Que dire de ce projet de loi ? On peut d’ores et déjà pointer quelques points forts ainsi que les grands oubliés : comme l’eau ou le dossier des sols pollués et risques industriels. Ce qui est clair, c’est que notre planète a besoin d’un véritable engagement et qu’avec un texte tronqué nous raterons un rendez-vous historique. Au-delà des articles de loi, il faudra également attendre les décrets d’application, et surtout son aboutissement sur le terrain pour juger de son efficacité.

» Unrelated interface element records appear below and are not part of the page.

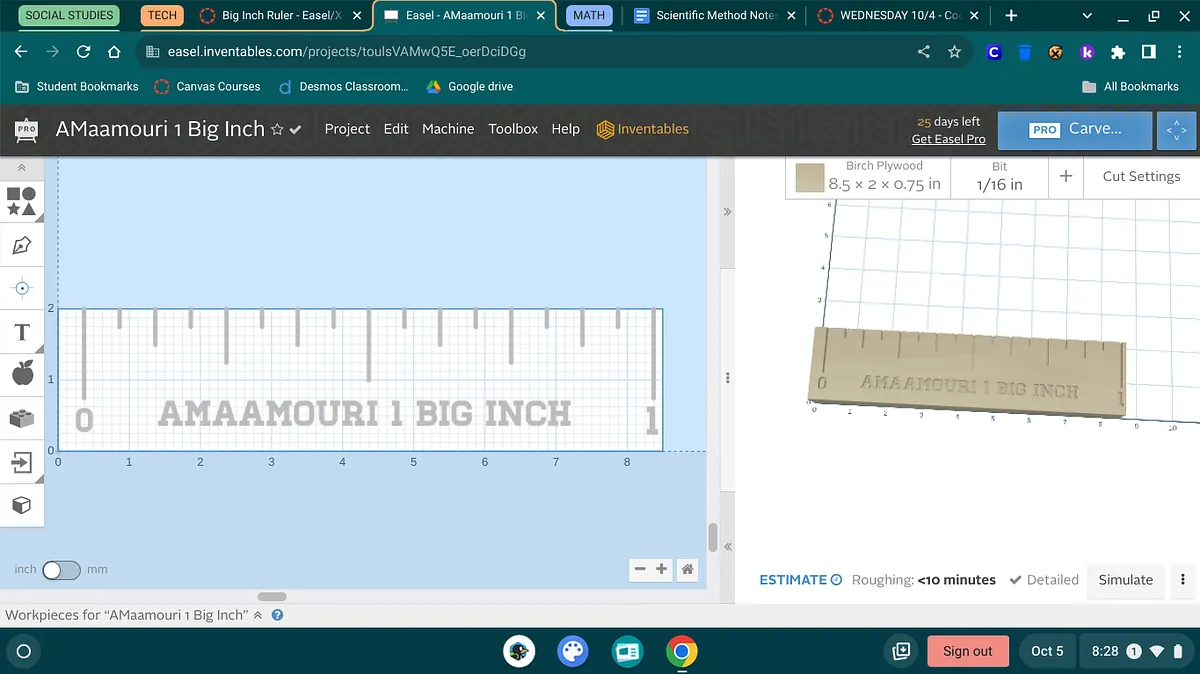
Task: Open the apple icon library
Action: pos(22,374)
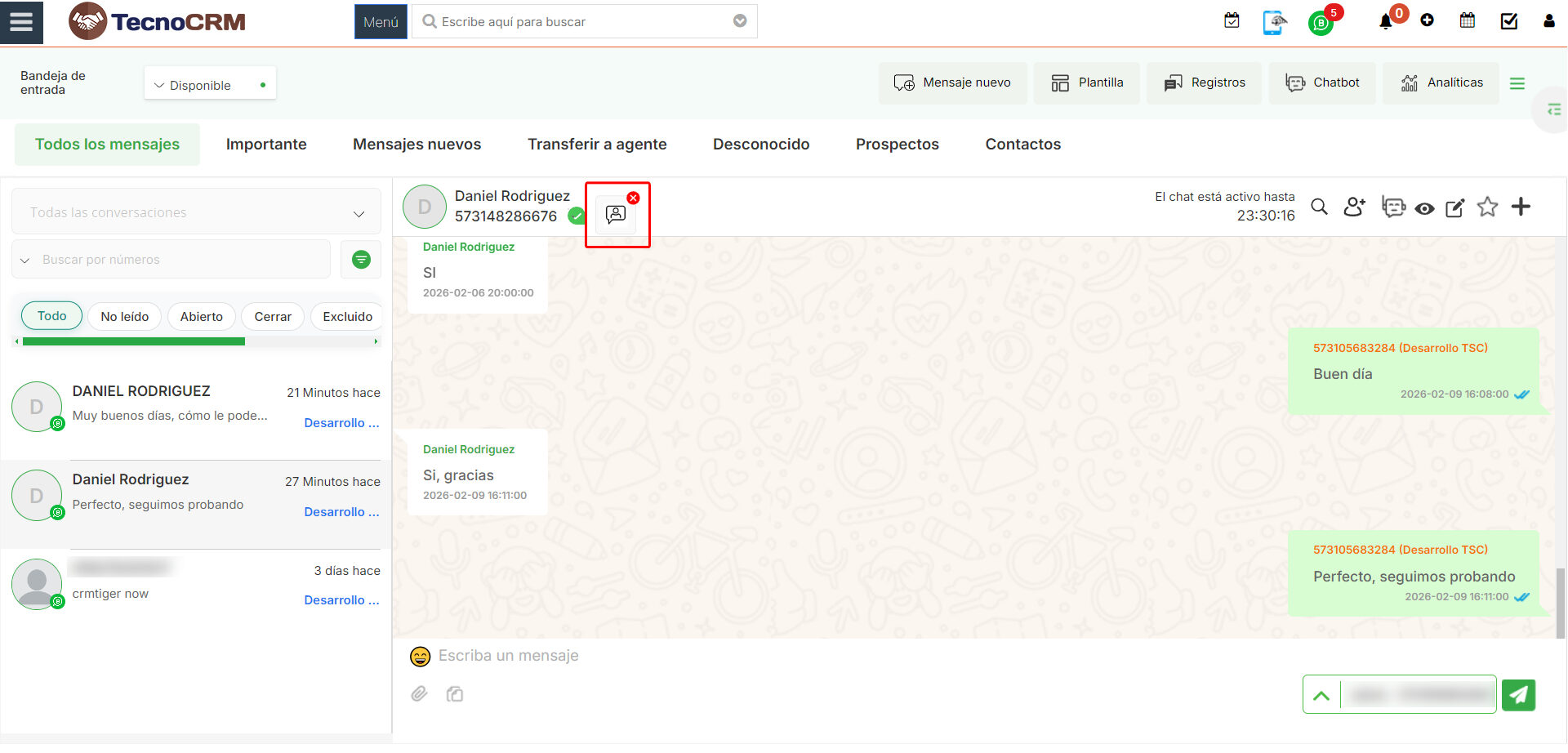Click the add contact icon in chat header

pyautogui.click(x=1355, y=207)
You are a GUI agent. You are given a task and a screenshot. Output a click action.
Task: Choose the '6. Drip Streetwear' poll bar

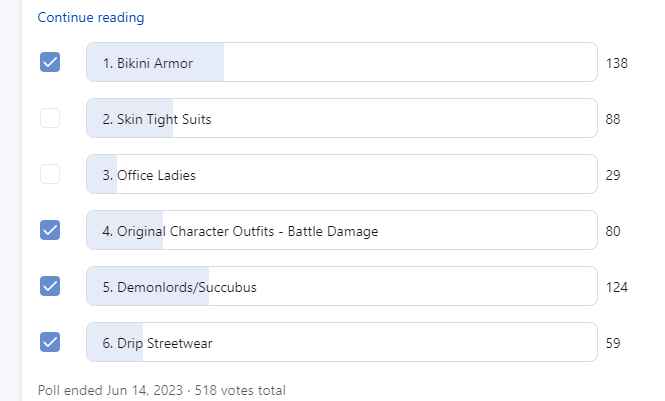click(x=342, y=342)
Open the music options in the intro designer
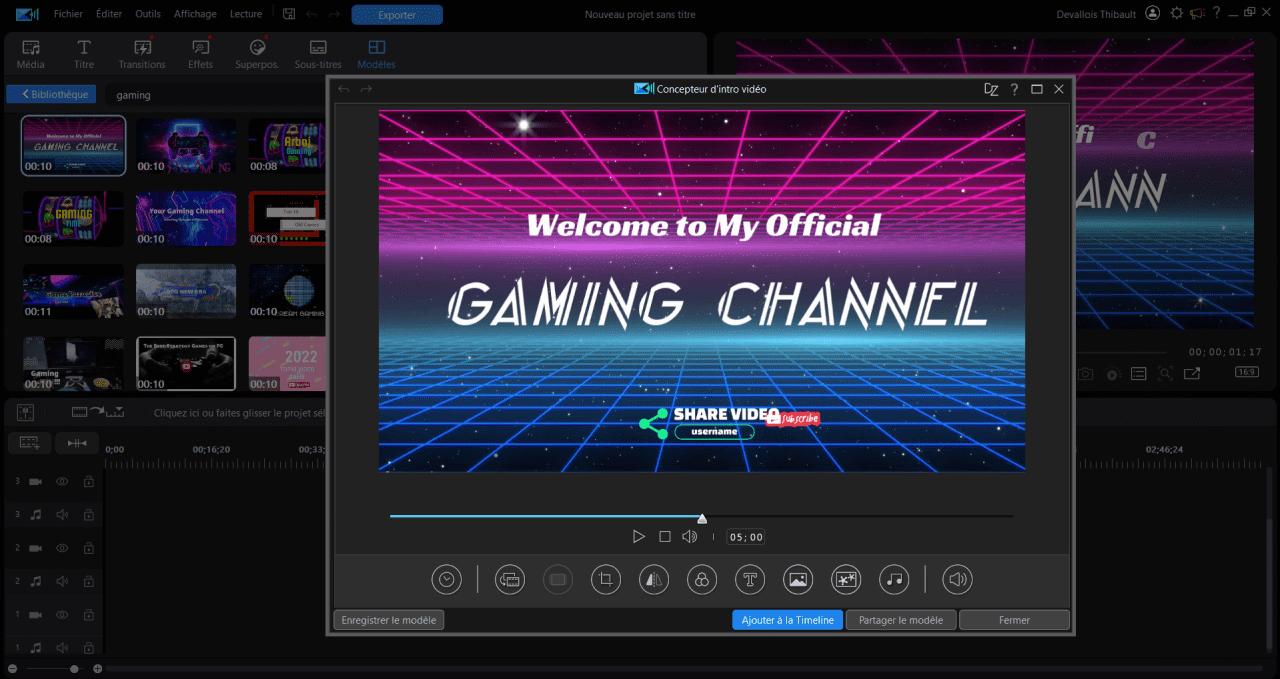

C’est pour cela qu’à l’initiative de Ronan Dantec, secrétaire général de la FEVE (Fédération des élu-e-s Vert-e-s et écologistes) un groupe de travail composé d’élus Verts s’est réuni à partir des journées d’été de Nîmes. Ensemble, ils ont élaboré des propositions concrètes pour que le Grenelle II ne reste pas qu’une coquille vide. Parmi ces propositions : remettre de la cohérence dans les échelons administratifs et, de ce fait, faire des intercommunalités la collectivité leader sur les plans climats territoriaux, renforcer la lutte contre l’étalement urbain et promouvoir la nature en ville.